| What to work on |
Please list every line of the listing below that contains the word "Instruction".

| Given data |
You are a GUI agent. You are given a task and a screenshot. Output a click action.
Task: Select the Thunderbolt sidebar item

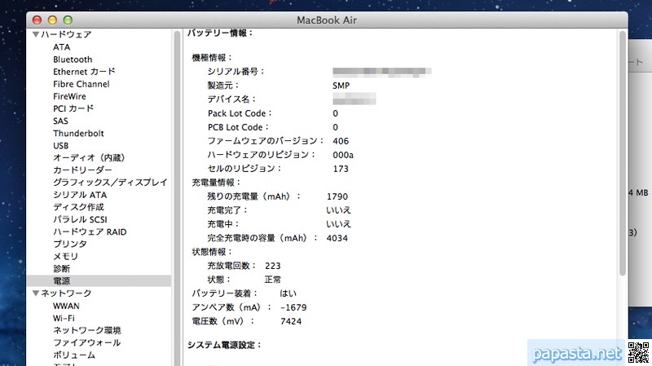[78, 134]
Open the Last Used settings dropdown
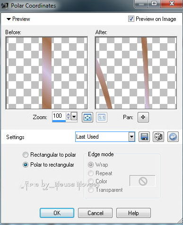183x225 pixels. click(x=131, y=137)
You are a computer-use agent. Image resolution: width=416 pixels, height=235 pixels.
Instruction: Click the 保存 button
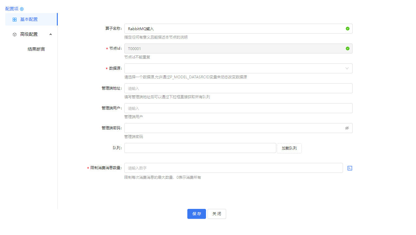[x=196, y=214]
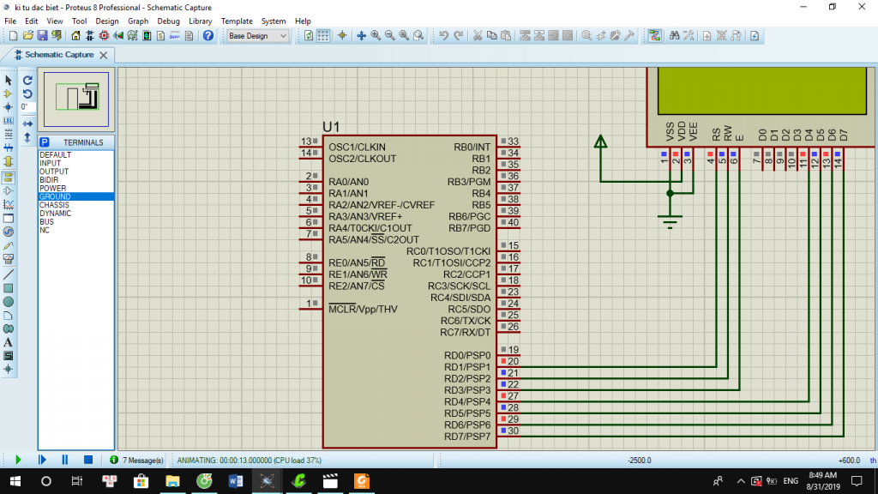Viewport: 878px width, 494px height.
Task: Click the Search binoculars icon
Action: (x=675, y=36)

...

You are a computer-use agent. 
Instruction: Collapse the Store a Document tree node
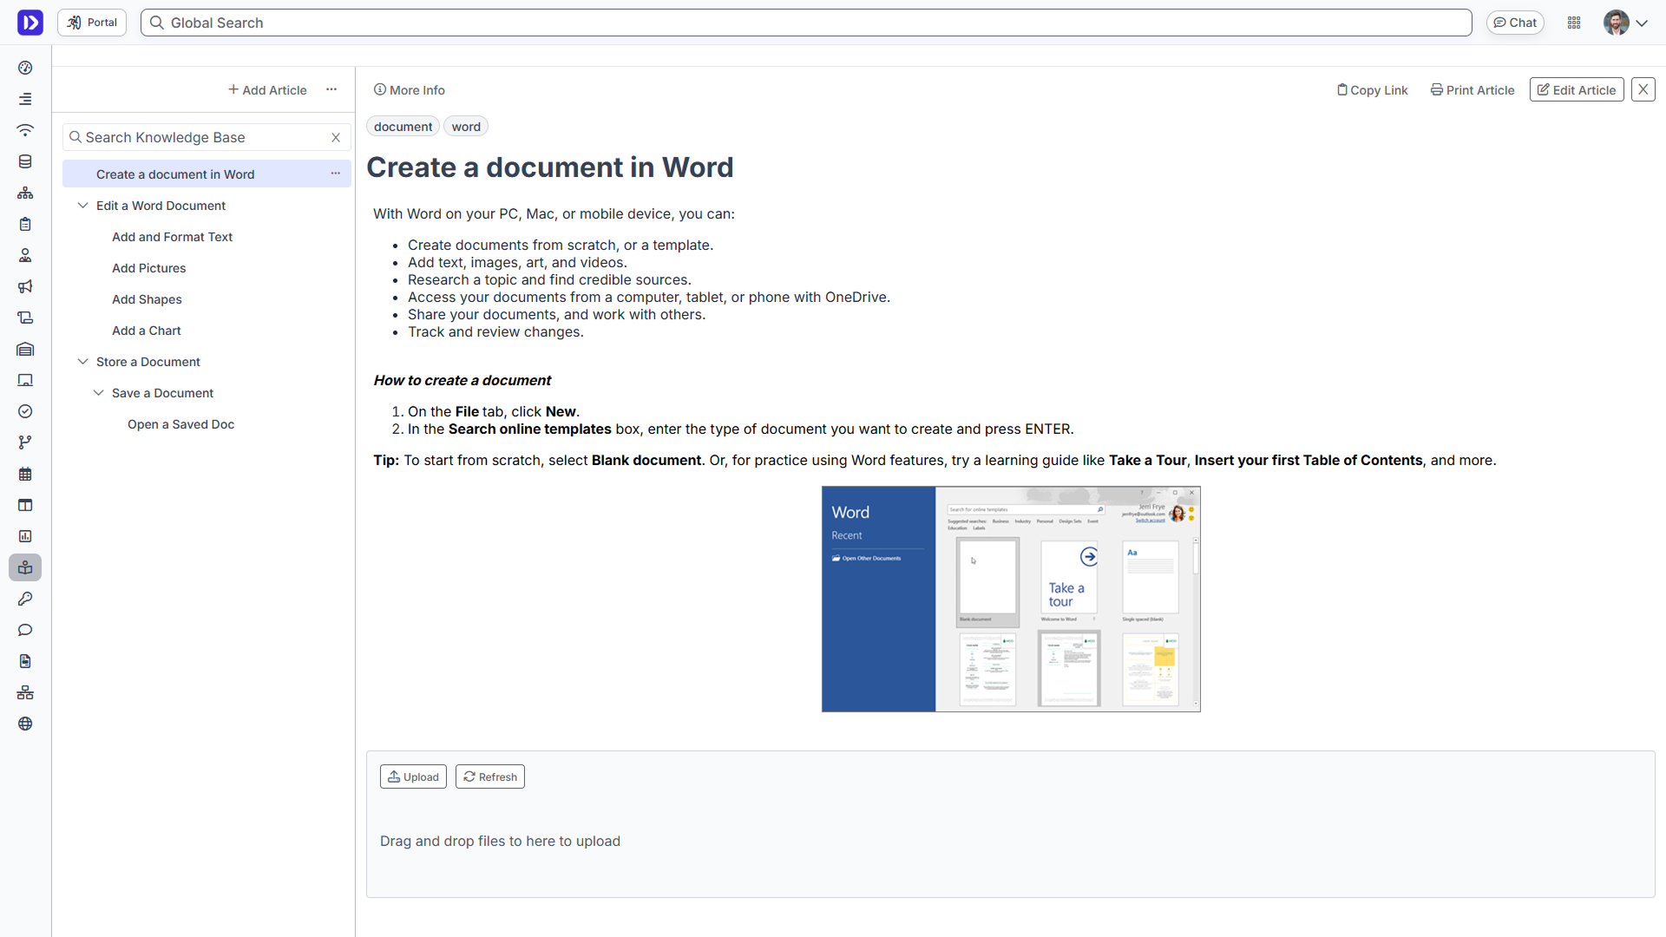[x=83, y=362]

...

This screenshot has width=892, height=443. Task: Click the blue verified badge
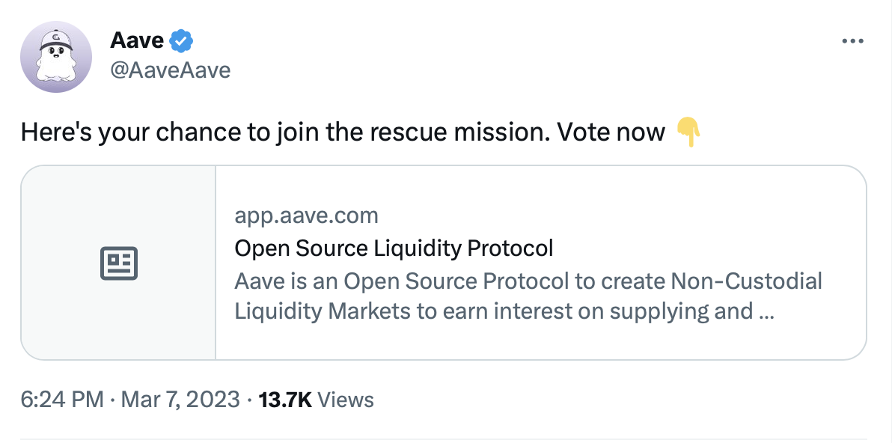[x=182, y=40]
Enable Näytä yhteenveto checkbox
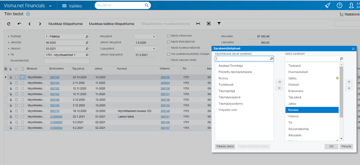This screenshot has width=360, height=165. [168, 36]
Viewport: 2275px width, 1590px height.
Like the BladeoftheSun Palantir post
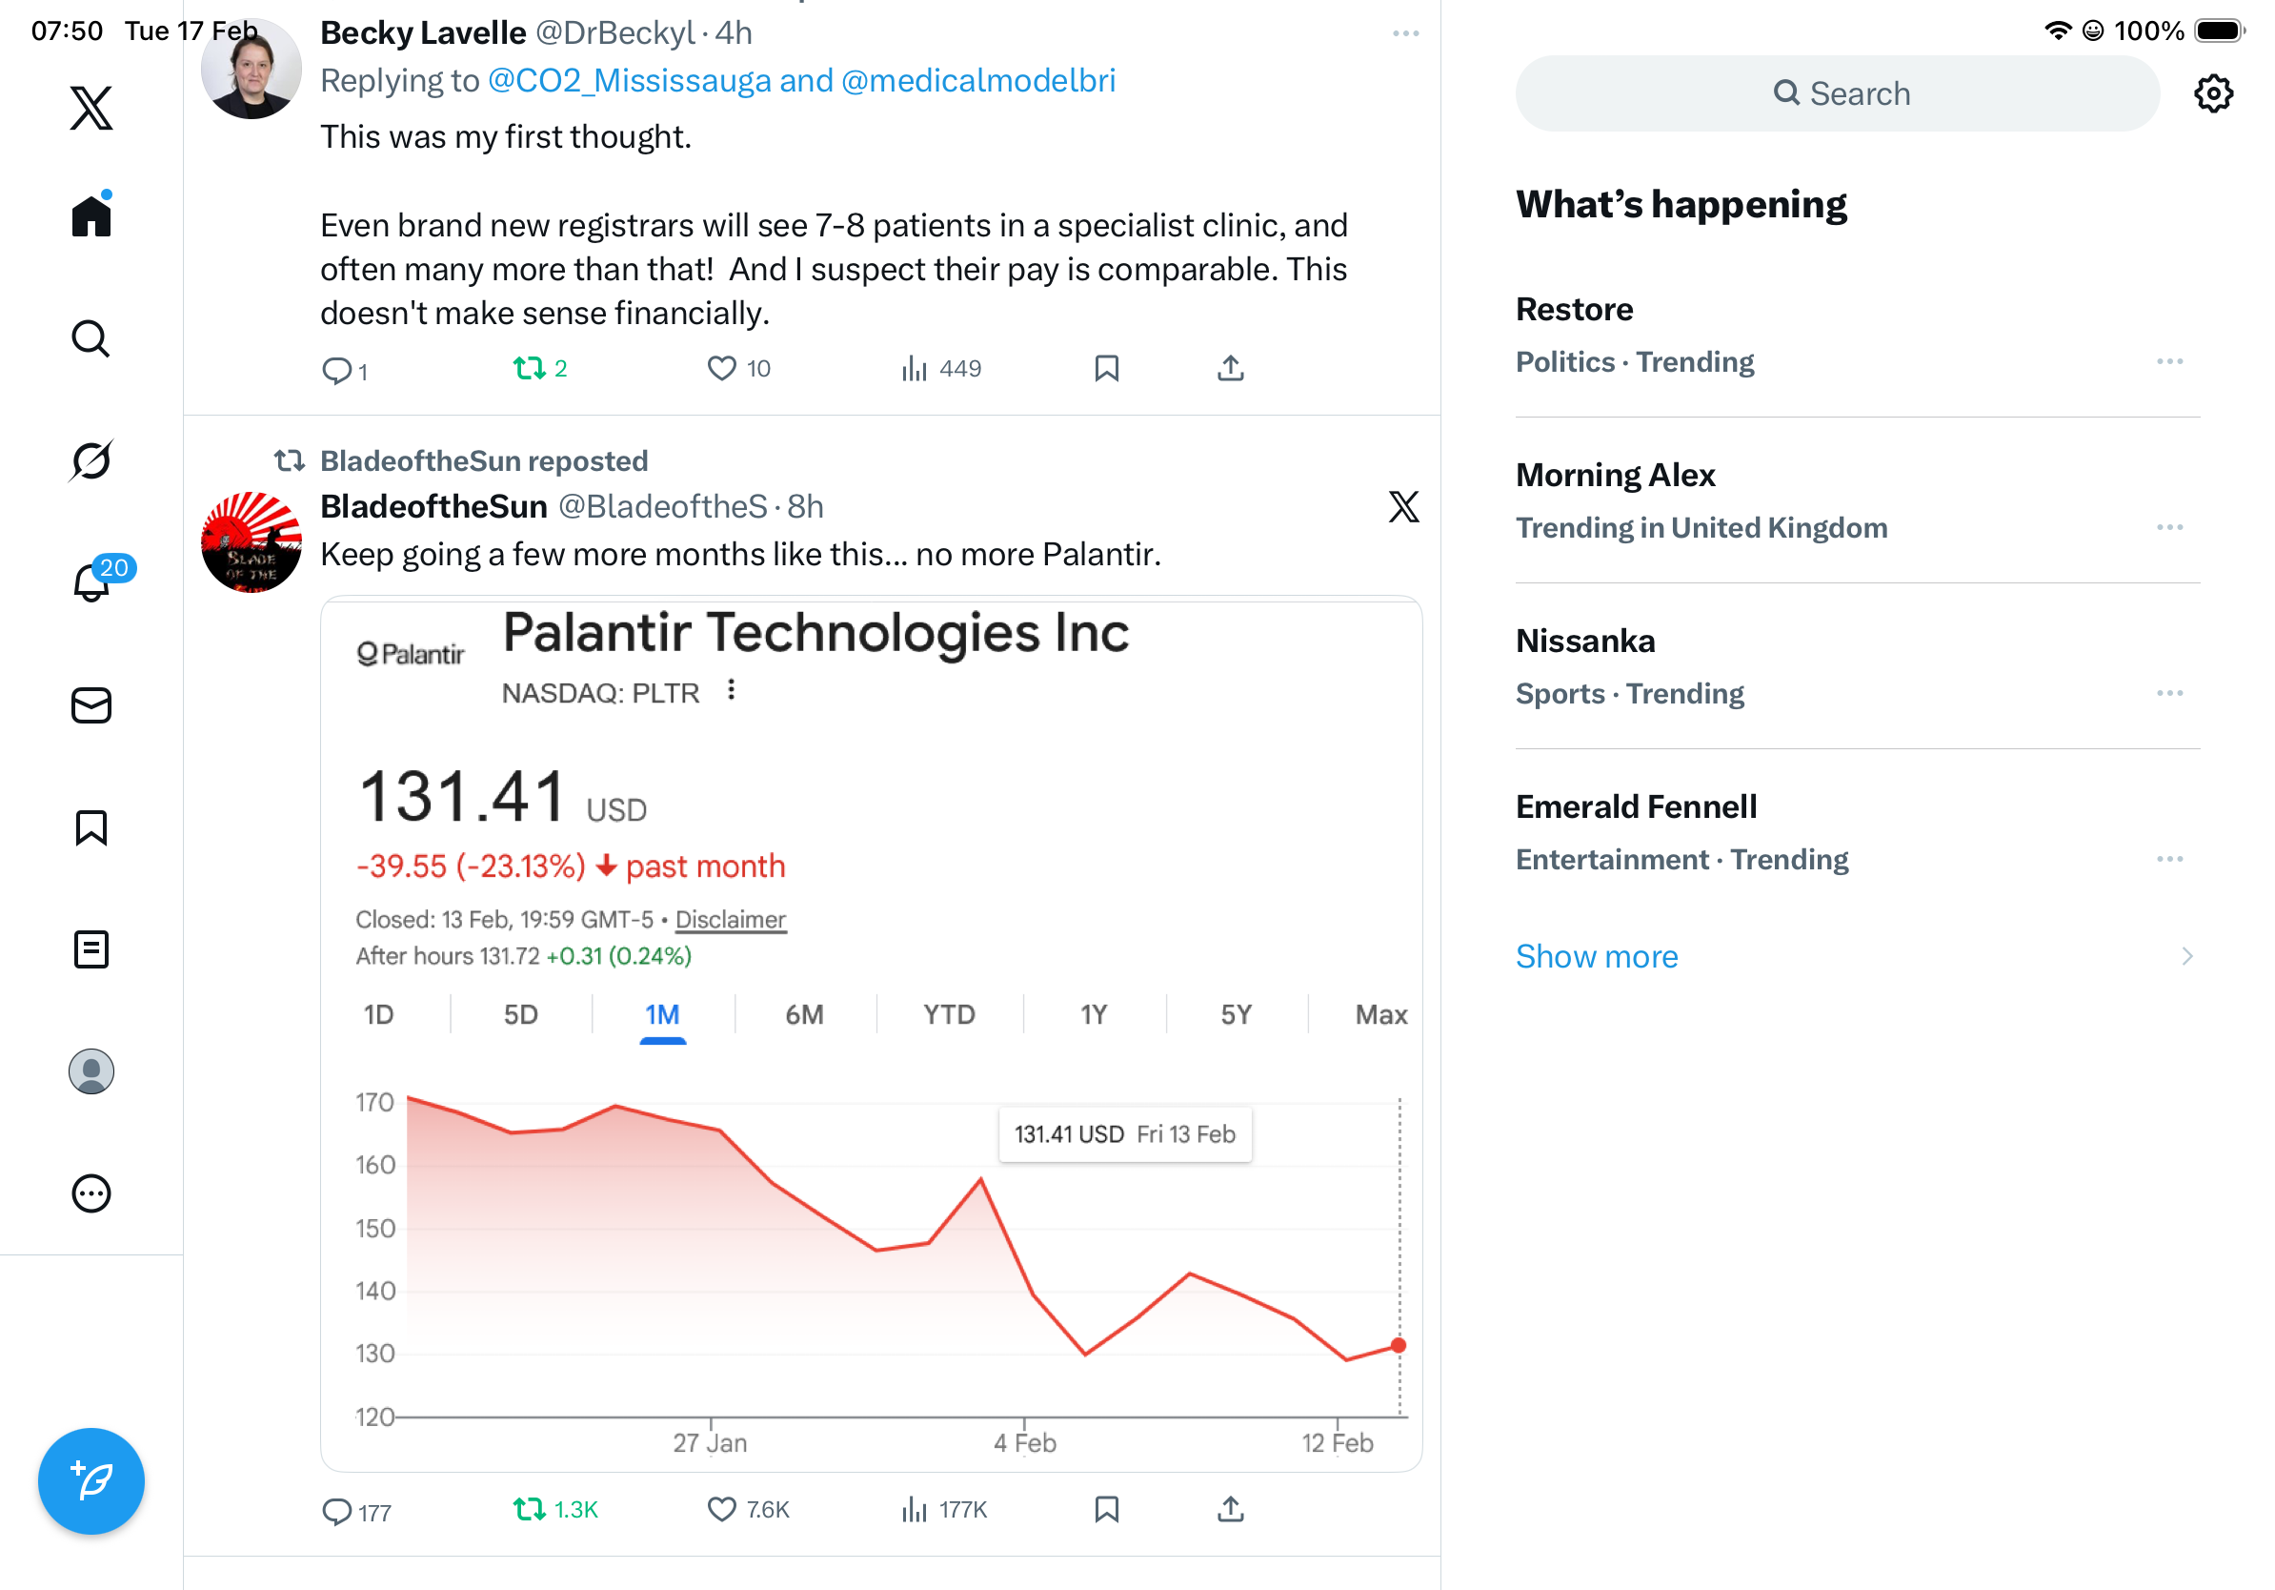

| Answer to the problem |
Instruction: Click the 保存 button
Instruction: Collapse the Store a Document tree node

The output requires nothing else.